** Goal of the exercise **
Could you put the lines of data into a numbered list, starting at the line containing "The width and height of the screenshot is (1327, 668)." and ending at the line containing "click(99, 109)", with both ends included, blank lines left out, and nothing else listed?

** Record excerpts **
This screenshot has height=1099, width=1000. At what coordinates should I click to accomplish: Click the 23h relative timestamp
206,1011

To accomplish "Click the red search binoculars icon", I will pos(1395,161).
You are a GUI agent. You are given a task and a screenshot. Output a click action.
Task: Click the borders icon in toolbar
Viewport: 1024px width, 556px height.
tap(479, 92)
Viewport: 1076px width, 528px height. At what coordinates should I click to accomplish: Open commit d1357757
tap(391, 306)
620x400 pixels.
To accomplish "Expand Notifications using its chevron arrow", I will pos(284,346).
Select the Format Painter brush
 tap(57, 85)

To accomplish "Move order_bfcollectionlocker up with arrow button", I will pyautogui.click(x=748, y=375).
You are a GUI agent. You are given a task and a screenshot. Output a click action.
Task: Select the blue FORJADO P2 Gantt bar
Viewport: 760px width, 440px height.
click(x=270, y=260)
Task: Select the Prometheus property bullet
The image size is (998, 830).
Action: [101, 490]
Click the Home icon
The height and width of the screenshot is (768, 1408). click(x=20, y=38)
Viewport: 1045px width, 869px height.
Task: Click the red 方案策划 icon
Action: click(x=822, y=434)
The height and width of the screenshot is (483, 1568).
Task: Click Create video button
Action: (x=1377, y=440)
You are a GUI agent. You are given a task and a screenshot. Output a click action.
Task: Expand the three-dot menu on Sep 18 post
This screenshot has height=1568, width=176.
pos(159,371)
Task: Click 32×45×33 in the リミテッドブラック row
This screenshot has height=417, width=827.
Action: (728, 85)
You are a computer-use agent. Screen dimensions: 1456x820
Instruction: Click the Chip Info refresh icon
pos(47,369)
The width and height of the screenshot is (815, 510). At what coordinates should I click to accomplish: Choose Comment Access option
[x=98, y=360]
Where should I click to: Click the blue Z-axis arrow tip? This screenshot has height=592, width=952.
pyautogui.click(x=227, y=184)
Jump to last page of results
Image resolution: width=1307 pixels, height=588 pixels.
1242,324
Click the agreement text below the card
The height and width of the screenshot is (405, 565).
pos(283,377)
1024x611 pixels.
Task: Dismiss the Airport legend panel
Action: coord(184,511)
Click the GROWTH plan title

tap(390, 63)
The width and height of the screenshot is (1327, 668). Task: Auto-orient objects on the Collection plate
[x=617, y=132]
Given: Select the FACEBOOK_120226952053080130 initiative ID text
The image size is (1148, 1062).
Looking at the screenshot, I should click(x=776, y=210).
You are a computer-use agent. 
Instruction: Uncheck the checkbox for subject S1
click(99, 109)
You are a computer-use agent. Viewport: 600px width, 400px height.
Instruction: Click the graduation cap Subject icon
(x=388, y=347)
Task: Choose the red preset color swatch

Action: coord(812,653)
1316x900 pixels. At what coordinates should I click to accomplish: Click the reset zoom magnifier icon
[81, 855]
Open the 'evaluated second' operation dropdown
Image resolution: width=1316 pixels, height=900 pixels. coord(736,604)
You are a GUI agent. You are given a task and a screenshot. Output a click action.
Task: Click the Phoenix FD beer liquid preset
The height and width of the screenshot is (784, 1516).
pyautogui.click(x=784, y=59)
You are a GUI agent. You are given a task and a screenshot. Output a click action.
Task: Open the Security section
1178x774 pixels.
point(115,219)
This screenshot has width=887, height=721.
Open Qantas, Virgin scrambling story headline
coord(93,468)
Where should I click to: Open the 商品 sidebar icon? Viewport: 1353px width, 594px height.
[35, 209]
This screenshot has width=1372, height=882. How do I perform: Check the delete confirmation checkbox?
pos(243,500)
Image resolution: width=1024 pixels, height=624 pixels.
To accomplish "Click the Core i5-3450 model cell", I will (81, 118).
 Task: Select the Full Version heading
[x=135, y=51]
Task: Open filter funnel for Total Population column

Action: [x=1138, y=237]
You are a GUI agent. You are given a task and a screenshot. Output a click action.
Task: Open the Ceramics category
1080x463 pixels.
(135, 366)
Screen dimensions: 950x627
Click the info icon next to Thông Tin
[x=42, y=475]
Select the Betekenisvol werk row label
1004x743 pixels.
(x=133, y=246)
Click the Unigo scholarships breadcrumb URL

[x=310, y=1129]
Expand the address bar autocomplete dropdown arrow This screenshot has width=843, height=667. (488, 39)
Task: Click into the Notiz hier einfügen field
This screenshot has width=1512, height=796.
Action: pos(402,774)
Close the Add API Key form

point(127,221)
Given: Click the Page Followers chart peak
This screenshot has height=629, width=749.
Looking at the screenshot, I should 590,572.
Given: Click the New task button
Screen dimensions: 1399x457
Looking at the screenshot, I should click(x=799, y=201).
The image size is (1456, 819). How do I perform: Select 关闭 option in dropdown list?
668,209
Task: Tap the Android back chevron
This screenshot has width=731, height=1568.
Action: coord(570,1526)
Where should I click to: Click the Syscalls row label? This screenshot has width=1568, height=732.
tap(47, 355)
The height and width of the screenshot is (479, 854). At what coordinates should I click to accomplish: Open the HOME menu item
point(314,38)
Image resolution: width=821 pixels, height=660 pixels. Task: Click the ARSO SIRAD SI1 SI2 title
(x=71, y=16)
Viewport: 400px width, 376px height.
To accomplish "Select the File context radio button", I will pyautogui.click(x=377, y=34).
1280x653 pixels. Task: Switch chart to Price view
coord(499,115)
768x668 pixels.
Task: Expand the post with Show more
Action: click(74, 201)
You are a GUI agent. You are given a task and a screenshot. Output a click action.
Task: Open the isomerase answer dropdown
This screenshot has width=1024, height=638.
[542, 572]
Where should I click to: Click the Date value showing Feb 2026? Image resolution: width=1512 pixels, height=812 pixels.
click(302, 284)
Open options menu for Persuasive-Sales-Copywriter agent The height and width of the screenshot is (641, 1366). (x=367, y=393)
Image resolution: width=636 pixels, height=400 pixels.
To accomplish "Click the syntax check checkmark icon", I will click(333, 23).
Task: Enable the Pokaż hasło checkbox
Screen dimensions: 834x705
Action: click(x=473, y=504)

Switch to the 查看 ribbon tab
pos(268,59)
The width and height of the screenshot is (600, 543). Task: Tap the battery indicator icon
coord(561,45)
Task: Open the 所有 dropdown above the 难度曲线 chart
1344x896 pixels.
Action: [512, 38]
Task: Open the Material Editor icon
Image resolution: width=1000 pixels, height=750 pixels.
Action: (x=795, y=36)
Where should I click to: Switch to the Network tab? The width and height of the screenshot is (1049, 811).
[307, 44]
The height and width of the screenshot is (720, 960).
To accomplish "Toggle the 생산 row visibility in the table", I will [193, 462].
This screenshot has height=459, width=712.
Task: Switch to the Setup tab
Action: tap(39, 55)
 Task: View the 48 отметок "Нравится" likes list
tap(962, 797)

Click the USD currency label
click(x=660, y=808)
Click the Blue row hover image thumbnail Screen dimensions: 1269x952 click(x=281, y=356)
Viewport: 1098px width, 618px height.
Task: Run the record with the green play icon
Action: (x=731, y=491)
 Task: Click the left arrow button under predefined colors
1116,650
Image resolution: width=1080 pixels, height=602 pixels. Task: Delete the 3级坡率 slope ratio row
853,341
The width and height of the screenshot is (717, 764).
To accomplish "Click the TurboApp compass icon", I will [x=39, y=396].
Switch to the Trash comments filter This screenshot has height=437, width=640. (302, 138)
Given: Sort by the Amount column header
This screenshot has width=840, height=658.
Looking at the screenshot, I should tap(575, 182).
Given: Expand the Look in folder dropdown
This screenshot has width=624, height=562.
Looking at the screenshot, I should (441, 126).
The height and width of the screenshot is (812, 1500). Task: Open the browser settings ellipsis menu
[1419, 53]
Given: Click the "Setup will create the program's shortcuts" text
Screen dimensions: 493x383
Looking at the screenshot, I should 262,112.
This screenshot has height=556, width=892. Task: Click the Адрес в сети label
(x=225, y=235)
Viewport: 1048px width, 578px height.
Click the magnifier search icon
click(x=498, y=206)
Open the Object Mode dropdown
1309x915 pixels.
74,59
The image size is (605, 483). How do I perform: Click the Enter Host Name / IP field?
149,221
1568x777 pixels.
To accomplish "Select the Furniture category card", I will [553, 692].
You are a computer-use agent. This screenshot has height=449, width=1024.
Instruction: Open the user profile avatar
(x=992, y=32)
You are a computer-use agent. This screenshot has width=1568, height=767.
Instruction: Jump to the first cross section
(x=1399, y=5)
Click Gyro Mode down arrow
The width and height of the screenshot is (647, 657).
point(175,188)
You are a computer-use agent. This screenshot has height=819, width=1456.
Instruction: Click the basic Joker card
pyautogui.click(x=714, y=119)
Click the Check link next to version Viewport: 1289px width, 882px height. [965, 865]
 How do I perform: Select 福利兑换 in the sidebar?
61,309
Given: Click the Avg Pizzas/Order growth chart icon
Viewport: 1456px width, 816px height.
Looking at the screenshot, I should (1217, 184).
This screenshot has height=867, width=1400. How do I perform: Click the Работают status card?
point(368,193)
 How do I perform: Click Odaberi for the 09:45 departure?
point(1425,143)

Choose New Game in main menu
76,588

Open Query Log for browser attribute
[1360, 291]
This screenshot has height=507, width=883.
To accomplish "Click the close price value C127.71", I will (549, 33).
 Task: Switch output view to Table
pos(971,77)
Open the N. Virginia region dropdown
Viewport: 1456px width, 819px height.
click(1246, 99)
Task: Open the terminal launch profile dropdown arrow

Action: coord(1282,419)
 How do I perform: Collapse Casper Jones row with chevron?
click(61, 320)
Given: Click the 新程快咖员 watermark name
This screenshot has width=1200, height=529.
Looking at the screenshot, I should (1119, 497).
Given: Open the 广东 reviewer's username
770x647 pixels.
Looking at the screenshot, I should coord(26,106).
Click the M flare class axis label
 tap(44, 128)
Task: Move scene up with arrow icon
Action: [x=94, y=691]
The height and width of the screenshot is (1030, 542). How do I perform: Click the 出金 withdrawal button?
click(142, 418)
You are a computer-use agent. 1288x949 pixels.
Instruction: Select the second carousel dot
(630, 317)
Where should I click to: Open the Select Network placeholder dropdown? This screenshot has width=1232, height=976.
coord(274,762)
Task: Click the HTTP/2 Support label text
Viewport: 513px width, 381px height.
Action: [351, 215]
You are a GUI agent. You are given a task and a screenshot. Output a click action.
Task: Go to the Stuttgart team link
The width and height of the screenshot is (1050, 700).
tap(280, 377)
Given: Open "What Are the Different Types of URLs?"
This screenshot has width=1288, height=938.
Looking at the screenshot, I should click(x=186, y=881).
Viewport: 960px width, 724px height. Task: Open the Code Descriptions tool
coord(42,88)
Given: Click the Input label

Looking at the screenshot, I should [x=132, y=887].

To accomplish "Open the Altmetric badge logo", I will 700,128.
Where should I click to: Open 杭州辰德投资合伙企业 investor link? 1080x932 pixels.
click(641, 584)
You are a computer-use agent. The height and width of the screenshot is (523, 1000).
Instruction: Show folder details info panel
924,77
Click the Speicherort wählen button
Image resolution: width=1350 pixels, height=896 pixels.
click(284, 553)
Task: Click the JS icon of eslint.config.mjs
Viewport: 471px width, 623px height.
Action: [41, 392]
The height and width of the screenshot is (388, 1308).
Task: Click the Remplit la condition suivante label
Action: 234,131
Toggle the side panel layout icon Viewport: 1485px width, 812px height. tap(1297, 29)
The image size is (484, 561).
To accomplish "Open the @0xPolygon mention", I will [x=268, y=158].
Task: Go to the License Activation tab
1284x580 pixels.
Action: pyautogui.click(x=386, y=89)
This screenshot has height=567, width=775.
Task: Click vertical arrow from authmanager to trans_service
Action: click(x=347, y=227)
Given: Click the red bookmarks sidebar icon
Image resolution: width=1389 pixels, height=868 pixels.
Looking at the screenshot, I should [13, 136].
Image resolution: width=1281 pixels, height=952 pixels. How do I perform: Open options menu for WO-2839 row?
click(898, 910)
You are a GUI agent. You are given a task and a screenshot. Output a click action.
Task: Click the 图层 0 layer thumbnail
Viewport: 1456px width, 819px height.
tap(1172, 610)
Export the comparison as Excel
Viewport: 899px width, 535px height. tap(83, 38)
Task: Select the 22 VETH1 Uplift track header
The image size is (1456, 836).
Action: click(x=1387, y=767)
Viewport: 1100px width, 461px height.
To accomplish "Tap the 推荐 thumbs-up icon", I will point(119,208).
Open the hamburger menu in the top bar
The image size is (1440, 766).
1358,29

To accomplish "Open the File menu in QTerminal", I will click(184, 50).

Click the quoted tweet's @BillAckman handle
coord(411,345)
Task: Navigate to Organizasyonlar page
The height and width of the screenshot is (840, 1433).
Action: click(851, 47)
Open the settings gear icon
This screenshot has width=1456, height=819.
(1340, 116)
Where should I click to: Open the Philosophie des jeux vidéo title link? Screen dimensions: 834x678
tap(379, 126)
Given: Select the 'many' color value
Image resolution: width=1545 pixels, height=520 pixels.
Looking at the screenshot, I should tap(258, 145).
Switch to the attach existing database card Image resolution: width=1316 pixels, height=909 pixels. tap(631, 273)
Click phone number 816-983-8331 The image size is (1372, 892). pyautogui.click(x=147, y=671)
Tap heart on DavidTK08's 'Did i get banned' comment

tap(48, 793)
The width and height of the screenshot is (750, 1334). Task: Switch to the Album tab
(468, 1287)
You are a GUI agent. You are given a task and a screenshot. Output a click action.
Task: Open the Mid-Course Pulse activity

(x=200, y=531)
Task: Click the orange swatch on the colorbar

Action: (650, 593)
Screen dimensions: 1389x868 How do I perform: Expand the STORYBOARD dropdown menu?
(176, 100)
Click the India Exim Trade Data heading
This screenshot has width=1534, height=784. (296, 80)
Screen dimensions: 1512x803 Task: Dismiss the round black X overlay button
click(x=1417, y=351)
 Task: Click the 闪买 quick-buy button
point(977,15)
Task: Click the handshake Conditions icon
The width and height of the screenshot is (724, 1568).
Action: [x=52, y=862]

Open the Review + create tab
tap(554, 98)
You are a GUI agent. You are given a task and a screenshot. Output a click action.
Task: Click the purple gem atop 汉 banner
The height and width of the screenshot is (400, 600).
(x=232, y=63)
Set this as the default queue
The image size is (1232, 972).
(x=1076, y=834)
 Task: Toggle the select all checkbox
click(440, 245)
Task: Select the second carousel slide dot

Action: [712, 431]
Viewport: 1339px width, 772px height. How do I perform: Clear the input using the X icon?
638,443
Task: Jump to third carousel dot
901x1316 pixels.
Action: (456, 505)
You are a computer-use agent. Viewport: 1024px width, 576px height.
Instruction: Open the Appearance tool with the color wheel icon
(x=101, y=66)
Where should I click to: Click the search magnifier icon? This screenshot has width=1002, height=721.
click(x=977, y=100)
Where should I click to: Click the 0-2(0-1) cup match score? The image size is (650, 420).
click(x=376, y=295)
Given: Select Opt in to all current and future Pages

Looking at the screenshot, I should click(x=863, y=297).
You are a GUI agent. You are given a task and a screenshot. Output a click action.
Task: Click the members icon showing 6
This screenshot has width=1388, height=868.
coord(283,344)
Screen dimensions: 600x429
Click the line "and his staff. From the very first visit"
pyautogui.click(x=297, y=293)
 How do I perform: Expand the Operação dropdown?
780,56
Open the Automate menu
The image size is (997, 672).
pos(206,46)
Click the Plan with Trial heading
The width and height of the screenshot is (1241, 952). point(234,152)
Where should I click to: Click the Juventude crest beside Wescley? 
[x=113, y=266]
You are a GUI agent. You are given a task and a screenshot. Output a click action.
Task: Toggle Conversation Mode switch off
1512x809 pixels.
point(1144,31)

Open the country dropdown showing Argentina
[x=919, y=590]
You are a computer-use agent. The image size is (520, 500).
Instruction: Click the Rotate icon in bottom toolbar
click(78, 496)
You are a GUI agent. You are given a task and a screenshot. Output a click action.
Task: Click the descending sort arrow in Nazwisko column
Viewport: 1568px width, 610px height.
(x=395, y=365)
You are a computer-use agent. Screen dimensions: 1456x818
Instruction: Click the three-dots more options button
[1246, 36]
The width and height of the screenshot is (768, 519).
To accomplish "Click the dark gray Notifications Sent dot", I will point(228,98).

** Problem solution **
1. The width and height of the screenshot is (1327, 668). Task: Auto-orient objects on the Collection plate
2. [x=617, y=132]
3. Given: Select the FACEBOOK_120226952053080130 initiative ID text
4. The image size is (1148, 1062).
5. Looking at the screenshot, I should click(x=776, y=210).
6. You are a computer-use agent. 
7. Instruction: Uncheck the checkbox for subject S1
8. click(99, 109)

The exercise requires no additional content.